In den Diskussionen mit Kolleginnen und Kollegen, die sich um das Thema “Elektronische Langzeitarchivierung” drehen, taucht oft die Frage auf, ob und wann eine Kommune oder ein Kreis ein Langzeitarchiv benötigt. Vielfach sehen sich die Archive außer Stande, in Zeiten knapper Kassen den Bedarf erfolgversprechend zu begründen.
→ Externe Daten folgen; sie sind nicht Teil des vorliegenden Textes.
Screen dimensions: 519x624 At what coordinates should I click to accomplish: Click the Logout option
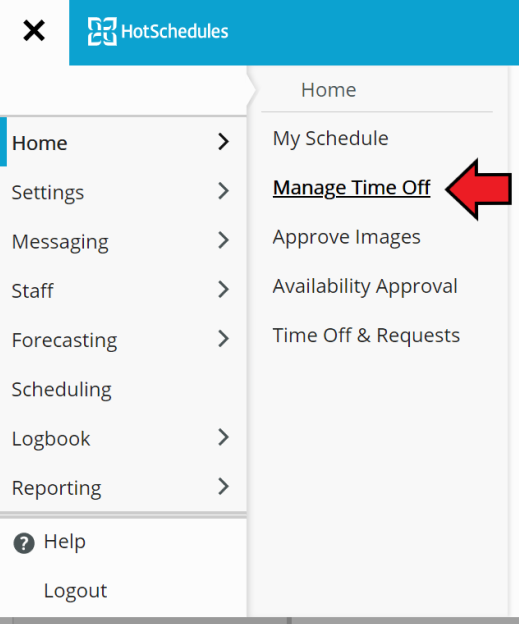(75, 591)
Dabei ist die Ausgangslage günstig wie nie:
1. Es gibt klare gesetzliche Vorgaben zur Pflicht elektronisch zu archivieren, die sich aus dem NRW Archivgesetz ergeben!
- In §2 (1) steht der Hinweis, dass elektronische Aufzeichnungen unter den Unterlagenbegriff und damit unter die Anbietungspflicht fallen.
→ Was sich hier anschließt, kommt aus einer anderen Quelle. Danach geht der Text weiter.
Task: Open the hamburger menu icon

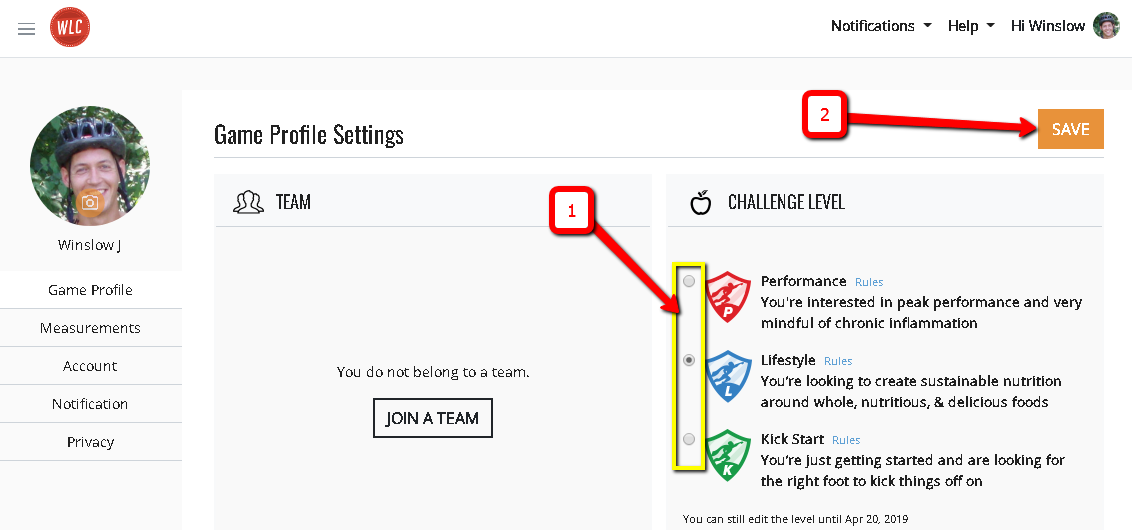Action: (27, 29)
- Die Auswahl der archivwürdigen Unterlagen erfolgt ausschließlich nach fachlichen Kriterien durch das zuständige Archiv vgl. § 2 (6).
- Elektronisches Archivgut ist “in seiner Entstehungsform” – also elektronisch aufzubewahren § 5 (2).
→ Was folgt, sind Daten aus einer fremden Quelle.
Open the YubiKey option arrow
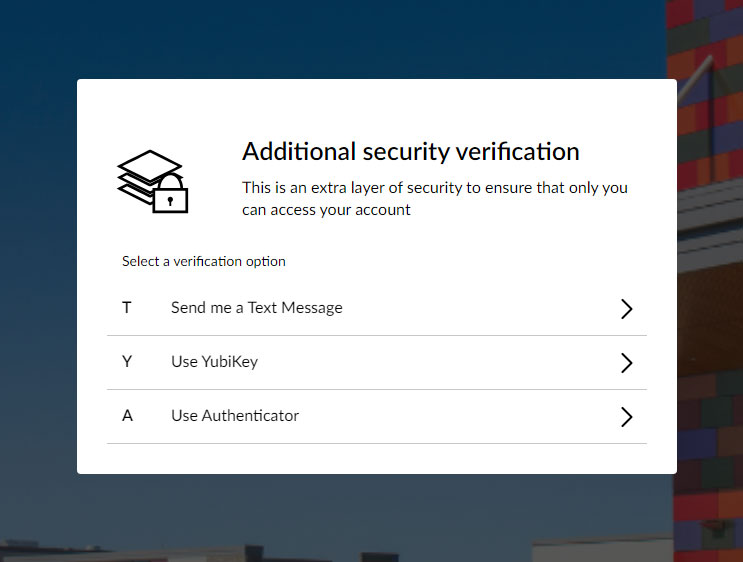pos(627,363)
- § 4 (1) bestimmt, dass auch “Elektronische Unterlagen, die einer laufenden Aktualisierung unterliegen” anzubieten sind (d.h. fortlaufend aktualisierte Datenbanken, Webseiten etc.).
- Im selben Paragrafen werden Archiven ermächtigt, “auf Verlangen zur Feststellung der Archivwürdigkeit Einsicht in die Unterlagen und die dazu gehörigen Hilfsmittel und ergänzenden Daten” zu nehmen.
- Schließlich sind alle (auch personenbezogene Daten und die, die einem “Berufs- oder besonderen Amtsgeheimnis oder sonstigen Rechtsvorschriften über die Geheimhaltung unterliegen”) anbietungspflichtig, vgl. § 4 (2).
- § 3 (6) legt fest, dass über die Austauschformate, in denen archivwürdige Unterlagen an die Archive übergeben werden – so nicht übergreifend standardisiert – Einvernehmen mit dem Archiv bestehen muss.
- Der selbe Paragraf sichert den Archiven eine Beteiligung bei der Einführung neuer Software, aus der archivrelevante Unterlagen entstehen können.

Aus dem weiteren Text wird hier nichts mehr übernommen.